Le chiffre donne le tournis. 15 juillet 21h45 : 1,2 million de téléspectateurs assistent en direct à la Traviata de Verdi. Simple calcul : il aurait fallu plus de 140 représentations à Orange (capacité 8500 places) pour accueillir tout ce monde. Mais au-delà de cette éventualité tout à fait invraisemblable, deux questions se posent : les accros de l’écran se seraient-ils déplacés s’ils l’avaient pu et comment apprécient-ils leur statut de téléspectateurs ?
Après une mini-enquête réalisée dans les jours suivant la représentation du 15 juillet, à la question n°1, une bonne moitié répond affirmativement. Oui, les téléspectateurs auraient préféré être dans la réalité du théâtre antique d’Orange. Mais les autres ont apprécié cette Traviata depuis leur écran (jadis « petit », désormais « géant »). Bien installés chez eux, sans bourse déliée, ils ne manifestent aucune frustration par rapport à nous, privilégiés, qui étions face au légendaire mur de scène des Chorégies, Patricia Ciofi presque à portée de main et le maestro Myung-Whun Chung dirigeant sous nos yeux.
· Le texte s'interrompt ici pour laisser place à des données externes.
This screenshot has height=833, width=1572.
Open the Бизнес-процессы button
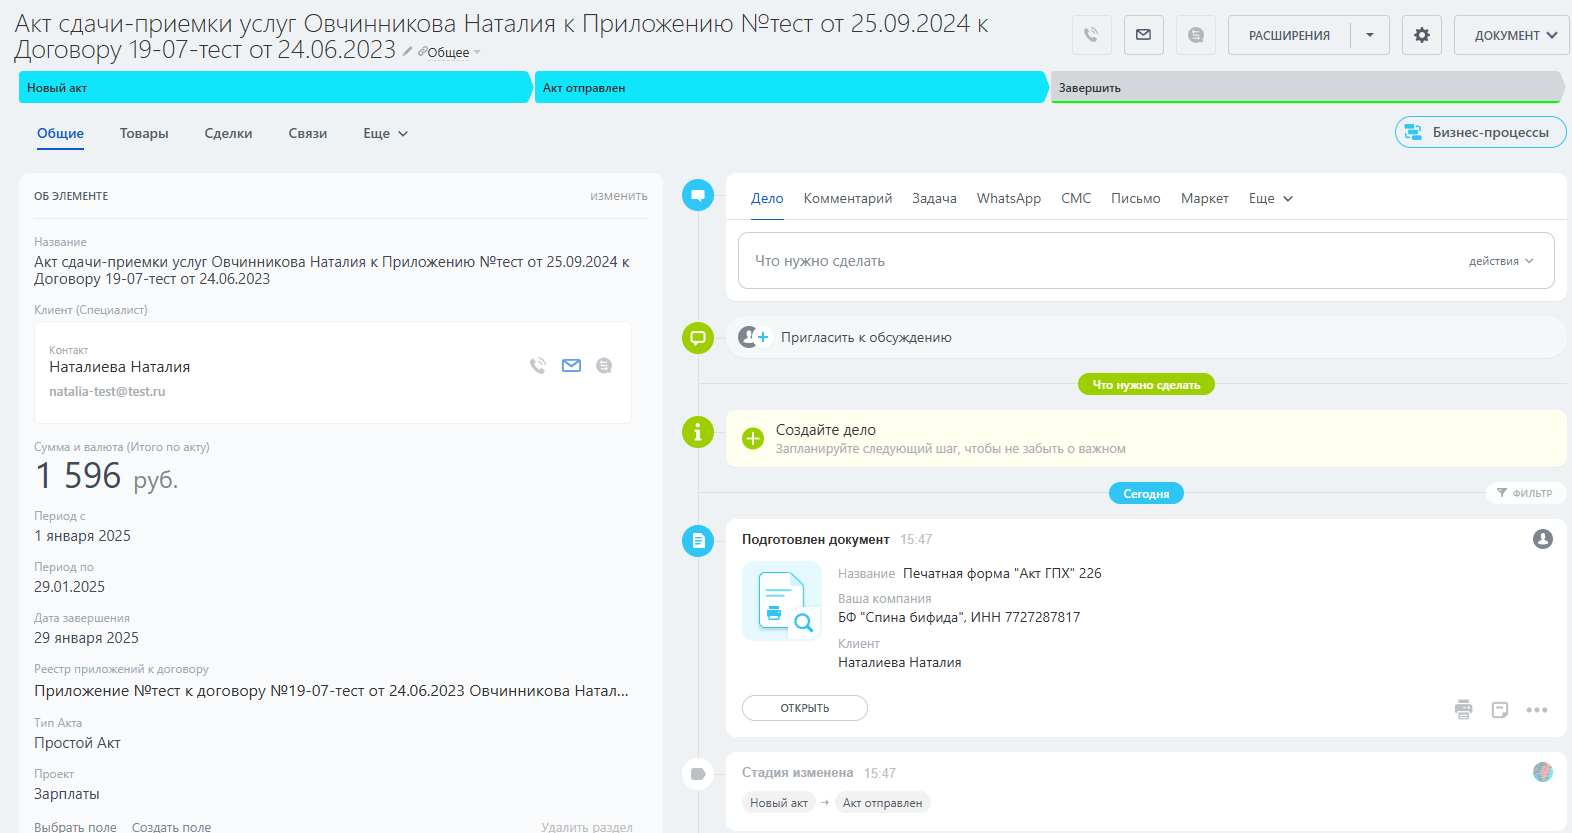point(1480,132)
Un privilège, il faut le dire, dont est privé une part importante des personnes présentes, perchée en haut des gradins, loin des détails visuels et auditifs du grand spectacle verdien.
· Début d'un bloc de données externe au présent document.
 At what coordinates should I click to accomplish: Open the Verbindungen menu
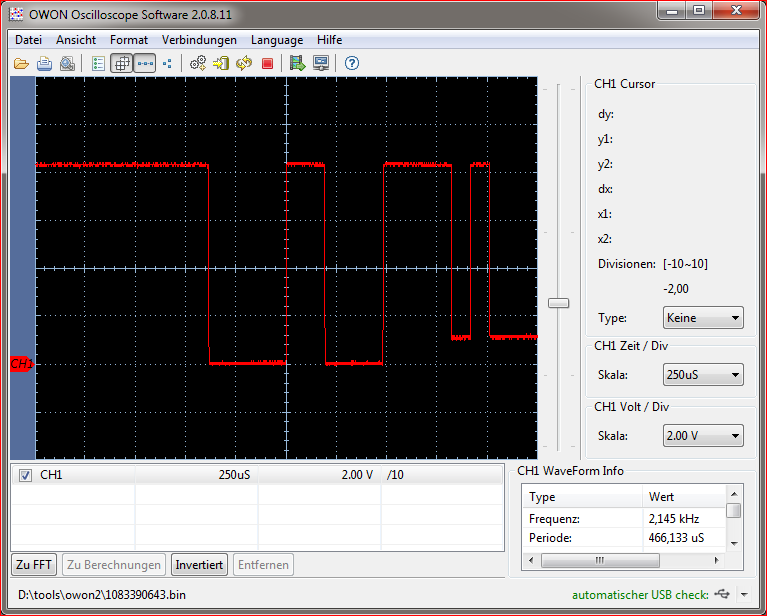coord(199,40)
Mais la véritable interrogation est la suivante : eux et nous, avons nous vu le même spectacle ? A nous la magique ambiance du lieu, la proximité des 65 mètres de longueur de la scène, l’émotion à portée de cœur, la sensation de « vivre l’événement ». A eux, les vertus du « home cinéma », les gros plans sur le visage de Violetta et Alfredo, l’objectif de la caméra qui isole et amplifie le solo d’une clarinette, qui « capte » un élément significatif d’un décor et parfois « vise » l’apparition d’un personnage à un moment clé du récit pour souligner son importance. Nul doute que l’œil de la caméra « subjectivise et scénarise » le spectacle, offre une image autre différente de la « réalité ». Si bien que les téléspectateurs interrogés avouent un plaisir sans réserve (bientôt un label « Vu à la télé ? ») quand le public d’Orange lui, aura émis quelques bémols. Mais au chapitre des temps forts de cette version…
Un duo est né…
Cette Traviata 2009 aura consacré un couple modèle, modèle de grande classe vocale, de présence scénique, d’intelligente incarnation des rôles. Patricia Ciofi, la bouleversante Lucia de Lammermoor ici même en 2006, se glisse dans la peau d’une Violetta toute en nuances, parfois lointaine et diaphane, d’un sobre désenchantement. Voix limitée dans sa puissance mais d’une projection parfaite, son legato est un bonheur de chaque instant. Il aura fallu quelques secondes à Vittorio Grigolo (*) pour être adopté par le public des Chorégies. A 32 ans, encore peu connu du grand public, voici un ténor né sous les meilleures étoiles. Qu’il chante (diction, timbre, musicalité, profondeur vocale, émission...) ou qu’il se meut (silhouette, élégance du geste…) son Alfredo se hisse au niveau des grandes références actuelles. On avouera en revanche notre déception après la grande scène entre Violetta et Germont père. Très court de voix, Marzio Giossi n’apporte pas à cette scène clé du récit, ni ambigüité ni densité. Venu pour anéantir la relation entre Violetta et son fils, mission accomplie, il disparaît sans éprouver ni trouble ni empathie pour Violetta. C’est ici que la mise en scène de Fréderic Bélier-Garcia montre ses limites. Convenue, prudente, elle ne caractérise pas les temps forts d’un opéra dont la profondeur autorise des points de vue originaux et passionnants (Willy Decker Salzbourg 2005). Mais, quand le souvenir de la Traviata de Peter Mussbach à Aix en 2003 nous revient en mémoire, cette version Bélier-Garcia nous inspire le plus grand respect...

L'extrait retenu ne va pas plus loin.